» TRY IT
Please, starting at the line that contains "Given: Click the Increase Decimal icon", reproduce every line exactly until the records run out, skipping all pictures.

####################

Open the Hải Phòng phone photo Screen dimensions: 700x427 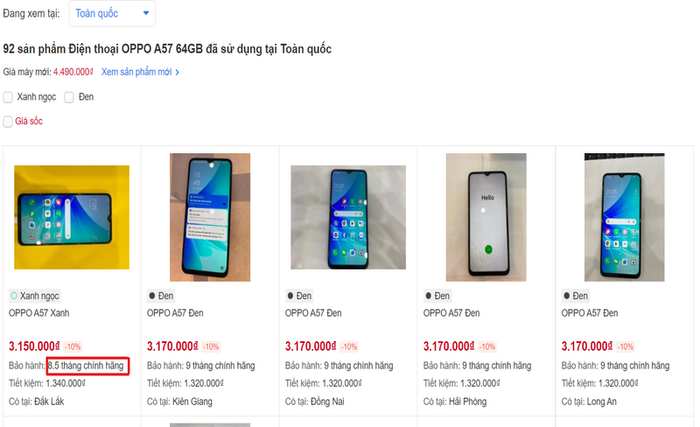tap(487, 217)
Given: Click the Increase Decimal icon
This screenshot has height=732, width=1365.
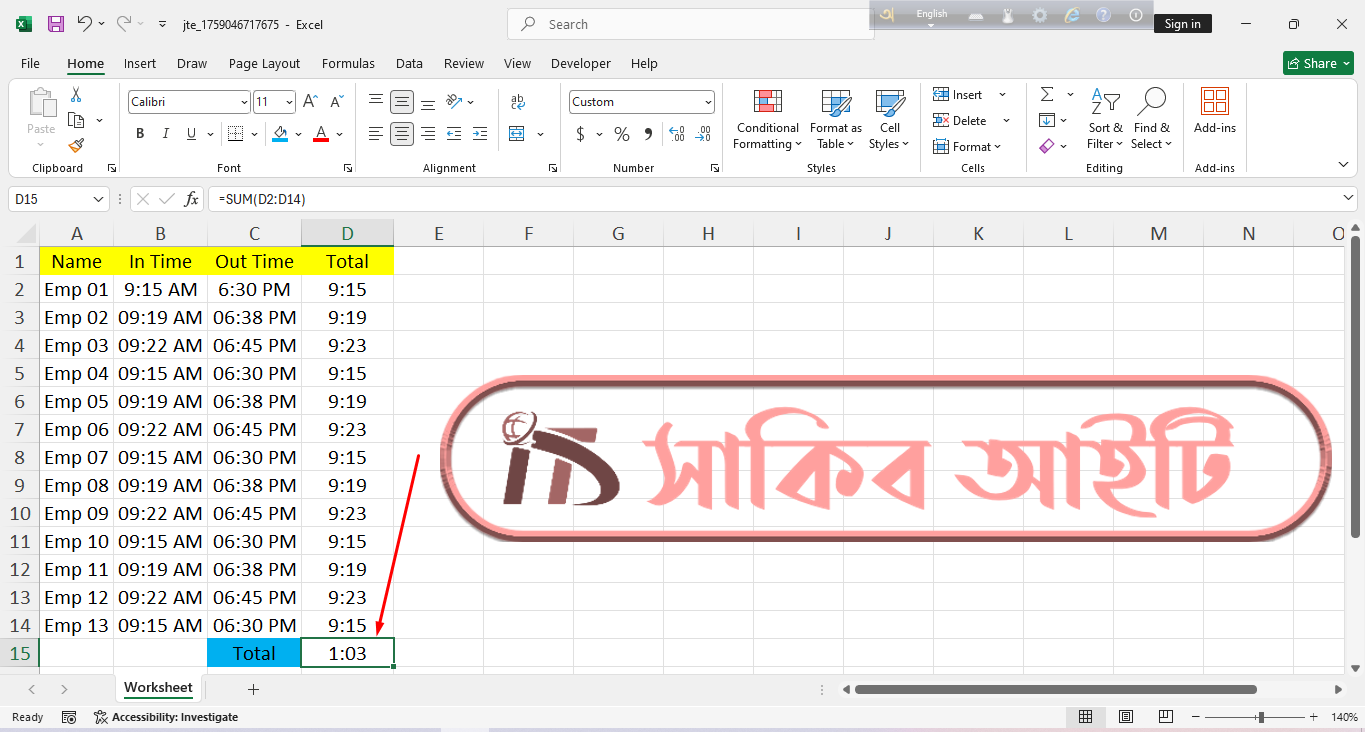Looking at the screenshot, I should pyautogui.click(x=676, y=134).
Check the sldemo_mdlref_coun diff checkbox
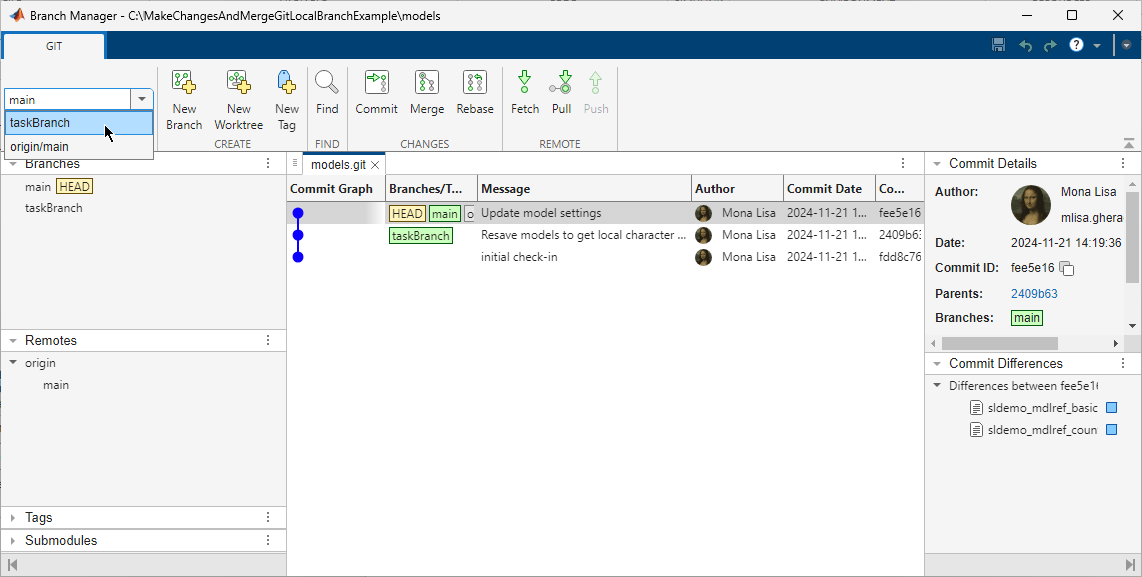The width and height of the screenshot is (1142, 577). click(x=1110, y=430)
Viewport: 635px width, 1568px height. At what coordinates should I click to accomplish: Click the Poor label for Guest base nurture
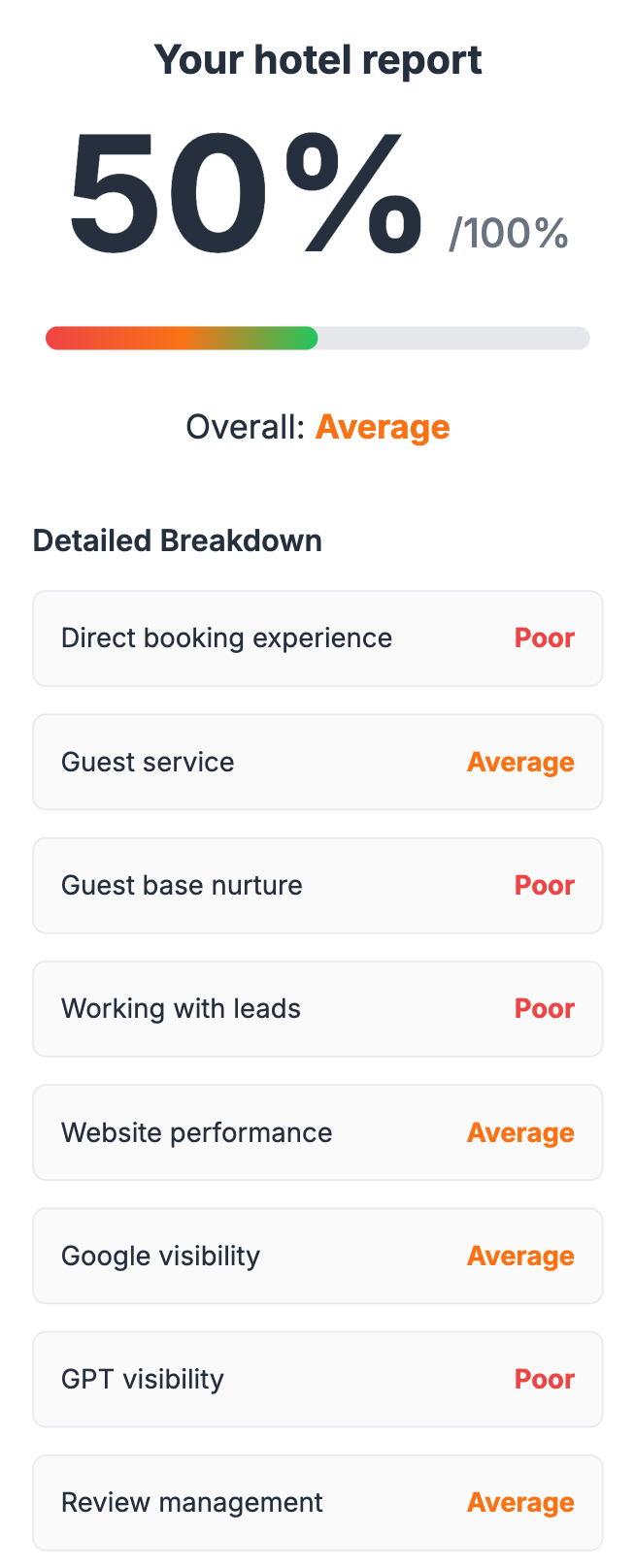pyautogui.click(x=544, y=885)
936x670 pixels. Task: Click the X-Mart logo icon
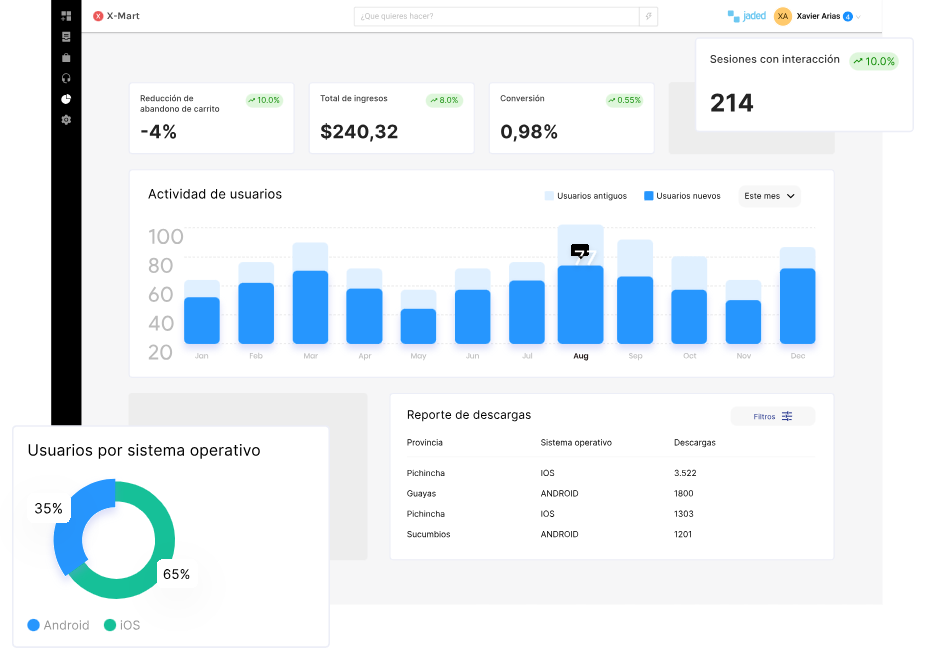pyautogui.click(x=98, y=16)
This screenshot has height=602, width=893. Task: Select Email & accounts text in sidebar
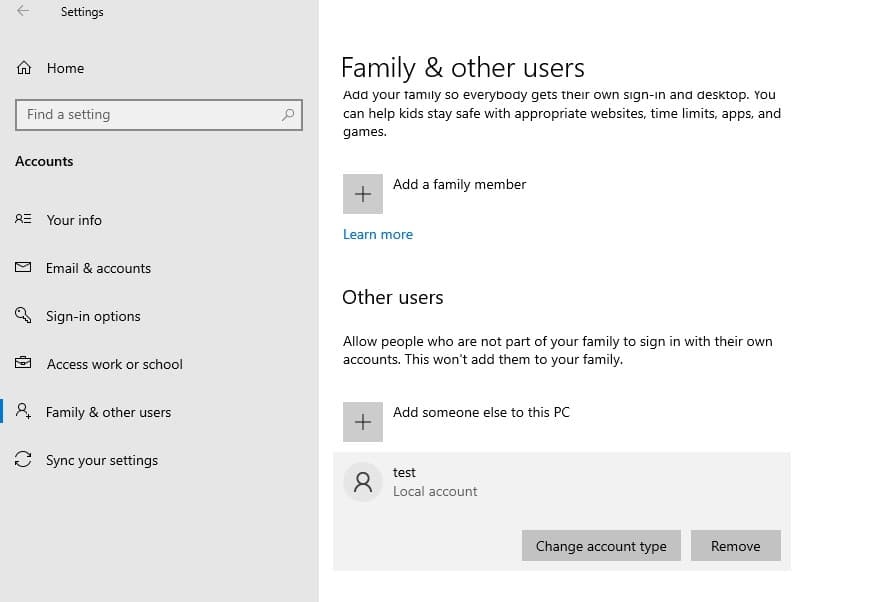coord(98,268)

####################

» REPLY TO THE TASK
Given: Click the Increase Decimal icon
This screenshot has height=732, width=1365.
Looking at the screenshot, I should pyautogui.click(x=676, y=134).
Check the sldemo_mdlref_coun diff checkbox
The width and height of the screenshot is (1142, 577). click(x=1110, y=430)
Viewport: 635px width, 1568px height. At what coordinates should I click to accomplish: Click the Poor label for Guest base nurture
pyautogui.click(x=544, y=885)
936x670 pixels. Task: Click the X-Mart logo icon
pyautogui.click(x=98, y=16)
This screenshot has height=602, width=893. Task: Select Email & accounts text in sidebar
coord(98,268)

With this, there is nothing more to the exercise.